══ Data for review

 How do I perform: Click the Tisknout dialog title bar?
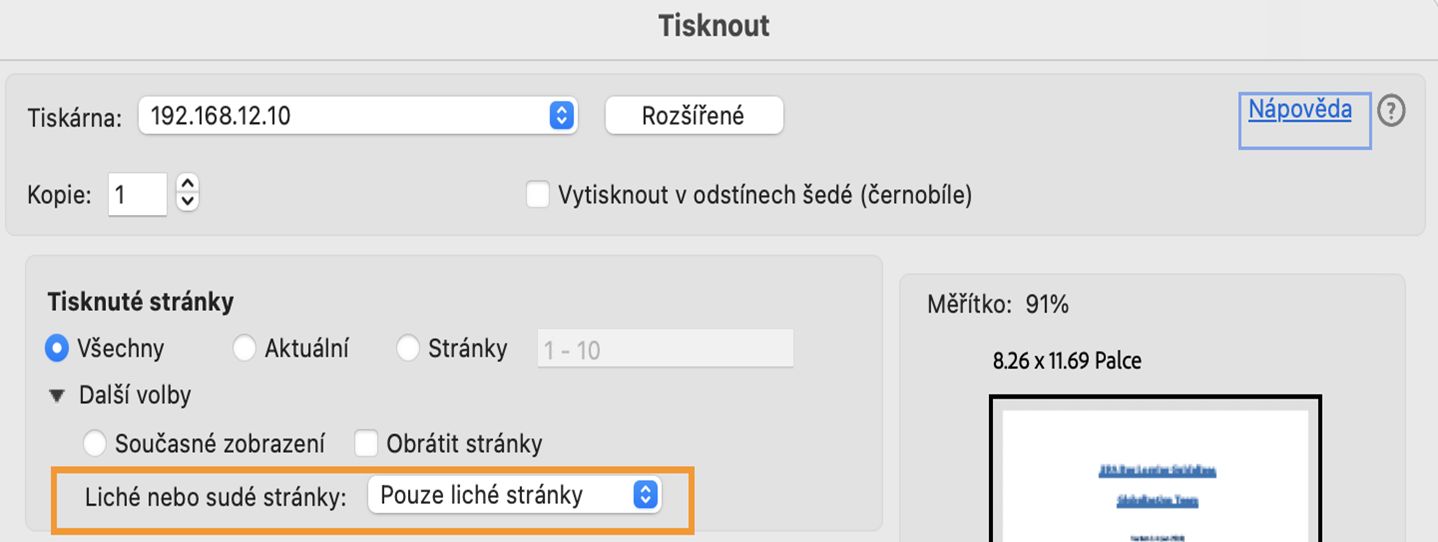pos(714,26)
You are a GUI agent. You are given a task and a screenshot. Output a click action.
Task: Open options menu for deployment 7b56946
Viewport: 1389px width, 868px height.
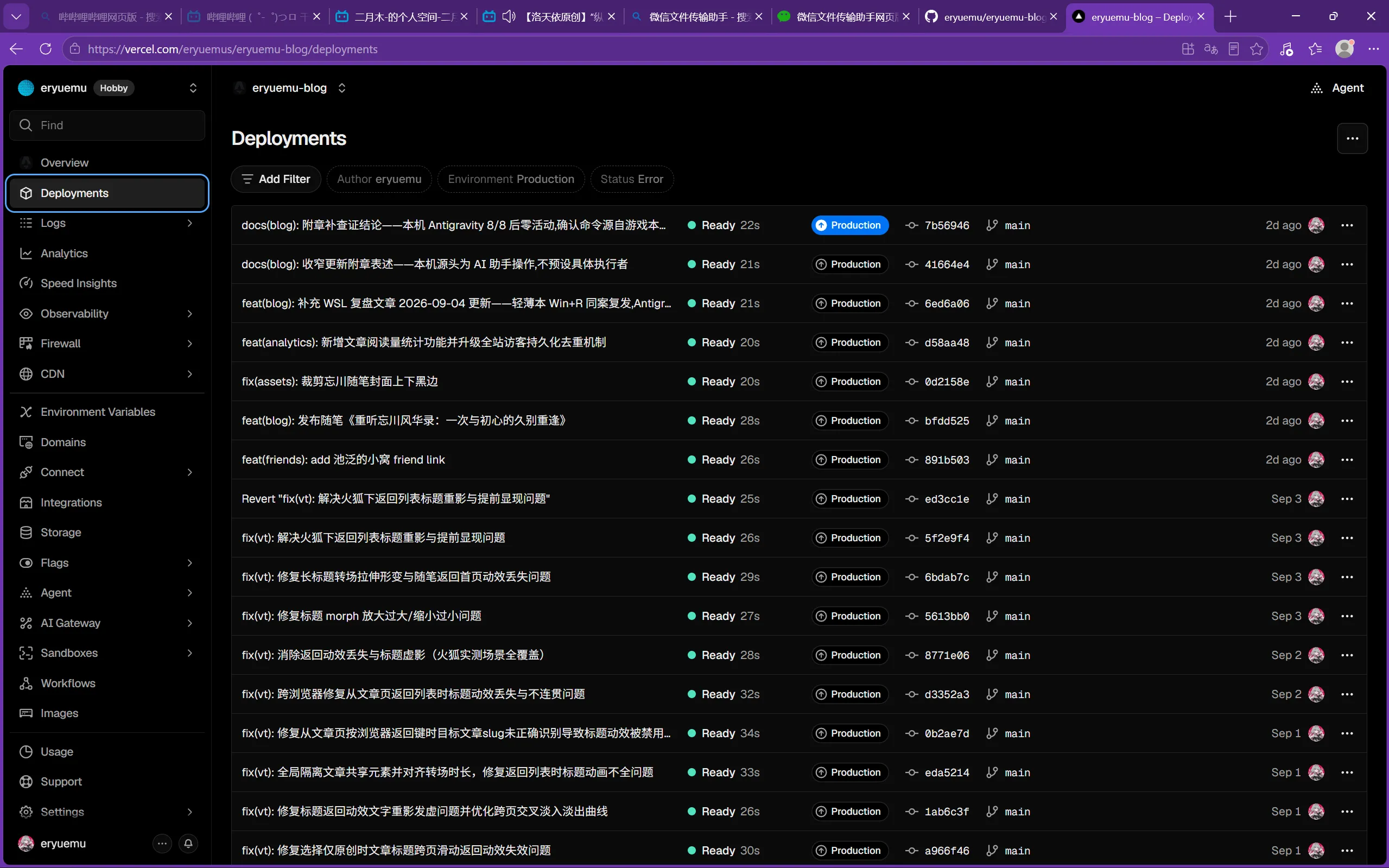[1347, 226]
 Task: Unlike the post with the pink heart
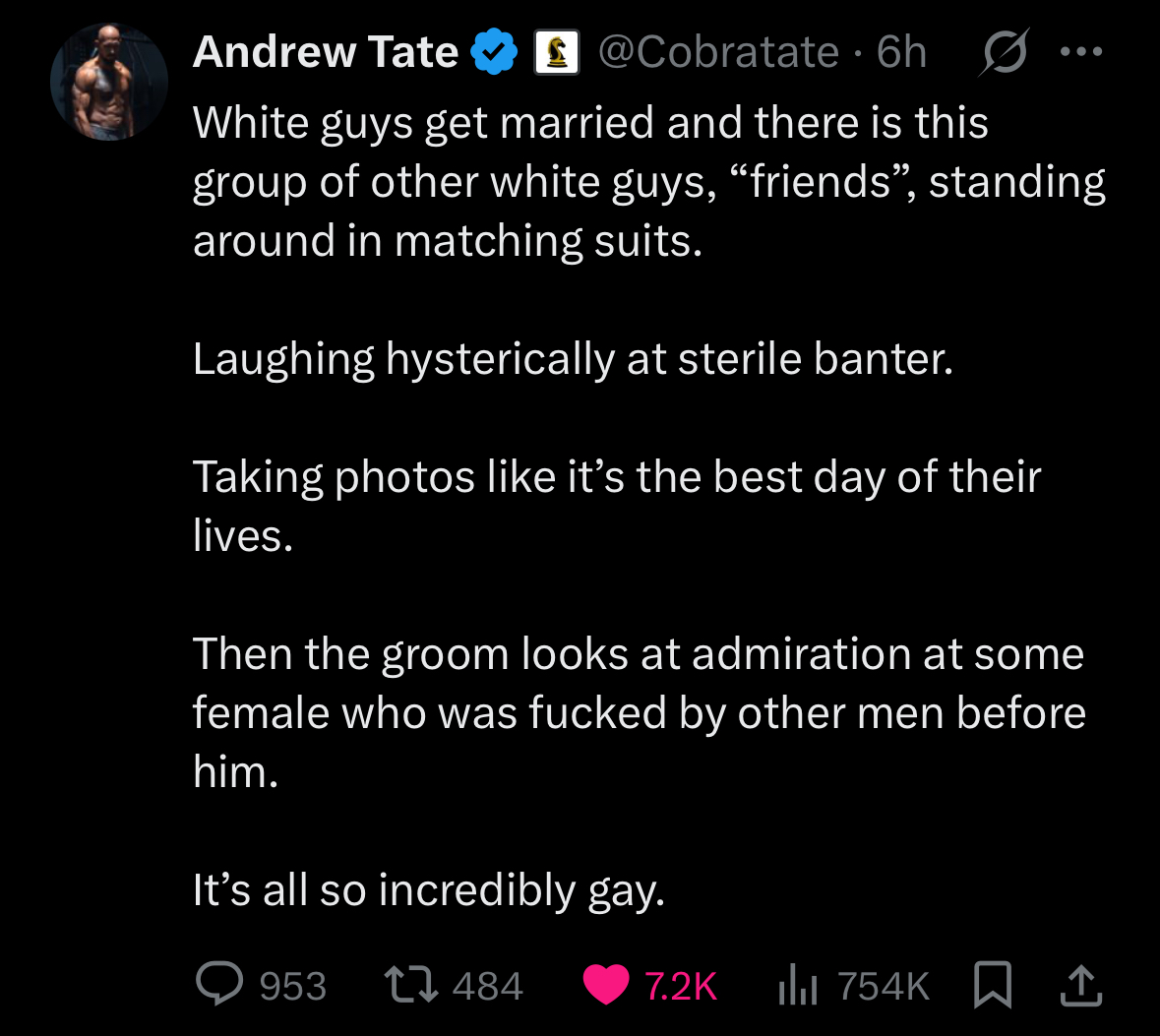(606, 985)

════

(Problem): Repeat verbatim the lines from the one holding "Task: Open options" through the end of the listing above, both ends included, but not the pictures.

(Exercise answer):
Task: Open options menu for deployment 7b56946
Viewport: 1389px width, 868px height.
[1347, 226]
 Task: Unlike the post with the pink heart
(606, 985)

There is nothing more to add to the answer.